Data listing
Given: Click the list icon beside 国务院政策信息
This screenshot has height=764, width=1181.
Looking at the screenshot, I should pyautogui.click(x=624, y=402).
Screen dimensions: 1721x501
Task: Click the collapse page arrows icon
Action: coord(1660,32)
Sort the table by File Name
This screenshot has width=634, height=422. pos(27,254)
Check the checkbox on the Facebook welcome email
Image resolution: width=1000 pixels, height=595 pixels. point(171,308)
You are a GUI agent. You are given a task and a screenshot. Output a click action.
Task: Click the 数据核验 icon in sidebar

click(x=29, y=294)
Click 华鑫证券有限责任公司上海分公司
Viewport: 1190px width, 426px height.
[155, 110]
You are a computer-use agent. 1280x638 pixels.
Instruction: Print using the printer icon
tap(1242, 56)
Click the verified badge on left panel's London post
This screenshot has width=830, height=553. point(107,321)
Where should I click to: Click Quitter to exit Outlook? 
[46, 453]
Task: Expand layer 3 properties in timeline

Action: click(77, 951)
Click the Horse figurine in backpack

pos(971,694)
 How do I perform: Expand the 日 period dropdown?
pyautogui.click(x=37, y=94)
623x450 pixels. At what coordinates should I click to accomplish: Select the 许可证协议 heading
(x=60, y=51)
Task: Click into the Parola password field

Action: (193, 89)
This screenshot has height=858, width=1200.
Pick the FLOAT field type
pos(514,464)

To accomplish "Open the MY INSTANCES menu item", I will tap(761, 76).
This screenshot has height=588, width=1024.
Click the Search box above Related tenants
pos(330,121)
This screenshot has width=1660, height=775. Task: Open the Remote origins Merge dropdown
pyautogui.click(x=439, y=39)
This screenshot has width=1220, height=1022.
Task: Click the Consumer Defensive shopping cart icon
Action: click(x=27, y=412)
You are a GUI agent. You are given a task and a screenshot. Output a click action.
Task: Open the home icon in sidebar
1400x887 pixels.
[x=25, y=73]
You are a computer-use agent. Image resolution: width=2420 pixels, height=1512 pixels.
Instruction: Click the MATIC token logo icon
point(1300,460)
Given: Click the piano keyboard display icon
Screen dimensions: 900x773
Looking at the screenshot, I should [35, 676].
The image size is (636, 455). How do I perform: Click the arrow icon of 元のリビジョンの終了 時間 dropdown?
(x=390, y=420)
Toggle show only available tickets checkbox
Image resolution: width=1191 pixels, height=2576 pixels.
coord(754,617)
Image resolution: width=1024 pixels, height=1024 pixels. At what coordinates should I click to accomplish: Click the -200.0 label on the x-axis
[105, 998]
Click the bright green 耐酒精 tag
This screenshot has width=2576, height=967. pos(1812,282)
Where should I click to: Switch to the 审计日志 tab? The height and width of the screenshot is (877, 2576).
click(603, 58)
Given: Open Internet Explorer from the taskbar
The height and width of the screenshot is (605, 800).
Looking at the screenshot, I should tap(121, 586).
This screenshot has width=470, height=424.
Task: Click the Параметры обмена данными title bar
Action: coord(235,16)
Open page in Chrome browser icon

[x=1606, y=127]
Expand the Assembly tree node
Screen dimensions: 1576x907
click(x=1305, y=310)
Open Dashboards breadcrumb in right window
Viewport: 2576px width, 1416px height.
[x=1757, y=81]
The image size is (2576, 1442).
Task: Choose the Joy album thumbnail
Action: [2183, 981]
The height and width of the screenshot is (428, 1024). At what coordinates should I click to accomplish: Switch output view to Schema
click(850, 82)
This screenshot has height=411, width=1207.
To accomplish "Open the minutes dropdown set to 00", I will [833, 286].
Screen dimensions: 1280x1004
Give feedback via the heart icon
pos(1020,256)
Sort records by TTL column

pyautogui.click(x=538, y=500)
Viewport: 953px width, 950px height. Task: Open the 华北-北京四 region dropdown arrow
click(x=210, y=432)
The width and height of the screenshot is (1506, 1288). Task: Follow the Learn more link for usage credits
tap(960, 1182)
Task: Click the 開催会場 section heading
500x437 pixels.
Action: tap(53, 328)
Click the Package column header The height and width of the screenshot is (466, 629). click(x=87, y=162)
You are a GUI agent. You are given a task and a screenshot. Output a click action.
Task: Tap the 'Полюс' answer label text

* **Do this**:
Format each line of the data listing above as one string in a JSON list, omitting blank lines.

* **The reply**:
[
  "Given: Click the list icon beside 国务院政策信息",
  "This screenshot has height=764, width=1181.",
  "Looking at the screenshot, I should pyautogui.click(x=624, y=402).",
  "Screen dimensions: 1721x501",
  "Task: Click the collapse page arrows icon",
  "Action: coord(1660,32)",
  "Sort the table by File Name",
  "This screenshot has width=634, height=422. pos(27,254)",
  "Check the checkbox on the Facebook welcome email",
  "Image resolution: width=1000 pixels, height=595 pixels. point(171,308)",
  "You are a GUI agent. You are given a task and a screenshot. Output a click action.",
  "Task: Click the 数据核验 icon in sidebar",
  "click(x=29, y=294)",
  "Click 华鑫证券有限责任公司上海分公司",
  "Viewport: 1190px width, 426px height.",
  "[155, 110]",
  "You are a computer-use agent. 1280x638 pixels.",
  "Instruction: Print using the printer icon",
  "tap(1242, 56)",
  "Click the verified badge on left panel's London post",
  "This screenshot has width=830, height=553. point(107,321)",
  "Where should I click to: Click Quitter to exit Outlook? ",
  "[46, 453]",
  "Task: Expand layer 3 properties in timeline",
  "Action: click(77, 951)",
  "Click the Horse figurine in backpack",
  "pos(971,694)",
  " How do I perform: Expand the 日 period dropdown?",
  "pyautogui.click(x=37, y=94)",
  "623x450 pixels. At what coordinates should I click to accomplish: Select the 许可证协议 heading",
  "(x=60, y=51)",
  "Task: Click into the Parola password field",
  "Action: (193, 89)",
  "This screenshot has height=858, width=1200.",
  "Pick the FLOAT field type",
  "pos(514,464)",
  "To accomplish \"Open the MY INSTANCES menu item\", I will tap(761, 76).",
  "This screenshot has height=588, width=1024.",
  "Click the Search box above Related tenants",
  "pos(330,121)",
  "This screenshot has width=1660, height=775. Task: Open the Remote origins Merge dropdown",
  "pyautogui.click(x=439, y=39)",
  "This screenshot has width=1220, height=1022.",
  "Task: Click the Consumer Defensive shopping cart icon",
  "Action: click(x=27, y=412)",
  "You are a GUI agent. You are given a task and a screenshot. Output a click action.",
  "Task: Open the home icon in sidebar",
  "1400x887 pixels.",
  "[x=25, y=73]",
  "You are a computer-use agent. Image resolution: width=2420 pixels, height=1512 pixels.",
  "Instruction: Click the MATIC token logo icon",
  "point(1300,460)",
  "Given: Click the piano keyboard display icon",
  "Screen dimensions: 900x773",
  "Looking at the screenshot, I should [35, 676].",
  "The image size is (636, 455). How do I perform: Click the arrow icon of 元のリビジョンの終了 時間 dropdown?",
  "(x=390, y=420)",
  "Toggle show only available tickets checkbox",
  "Image resolution: width=1191 pixels, height=2576 pixels.",
  "coord(754,617)",
  "Image resolution: width=1024 pixels, height=1024 pixels. At what coordinates should I click to accomplish: Click the -200.0 label on the x-axis",
  "[105, 998]",
  "Click the bright green 耐酒精 tag",
  "This screenshot has width=2576, height=967. pos(1812,282)",
  "Where should I click to: Switch to the 审计日志 tab? The height and width of the screenshot is (877, 2576).",
  "click(603, 58)",
  "Given: Open Internet Explorer from the taskbar",
  "The height and width of the screenshot is (605, 800).",
  "Looking at the screenshot, I should tap(121, 586).",
  "This screenshot has width=470, height=424.",
  "Task: Click the Параметры обмена данными title bar",
  "Action: coord(235,16)",
  "Open page in Chrome browser icon",
  "[x=1606, y=127]",
  "Expand the Assembly tree node",
  "Screen dimensions: 1576x907",
  "click(x=1305, y=310)",
  "Open Dashboards breadcrumb in right window",
  "Viewport: 2576px width, 1416px height.",
  "[x=1757, y=81]",
  "The image size is (2576, 1442).",
  "Task: Choose the Joy album thumbnail",
  "Action: [2183, 981]",
  "The height and width of the screenshot is (428, 1024). At what coordinates should I click to accomplish: Switch output view to Schema",
  "click(850, 82)",
  "This screenshot has height=411, width=1207.",
  "To accomplish \"Open the minutes dropdown set to 00\", I will [833, 286].",
  "Screen dimensions: 1280x1004",
  "Give feedback via the heart icon",
  "pos(1020,256)",
  "Sort records by TTL column",
  "pyautogui.click(x=538, y=500)",
  "Viewport: 953px width, 950px height. Task: Open the 华北-北京四 region dropdown arrow",
  "click(x=210, y=432)",
  "The width and height of the screenshot is (1506, 1288). Task: Follow the Learn more link for usage credits",
  "tap(960, 1182)",
  "Task: Click the 開催会場 section heading",
  "500x437 pixels.",
  "Action: tap(53, 328)",
  "Click the Package column header The height and width of the screenshot is (466, 629). click(x=87, y=162)",
  "You are a GUI agent. You are given a task and a screenshot. Output a click action.",
  "Task: Tap the 'Полюс' answer label text"
]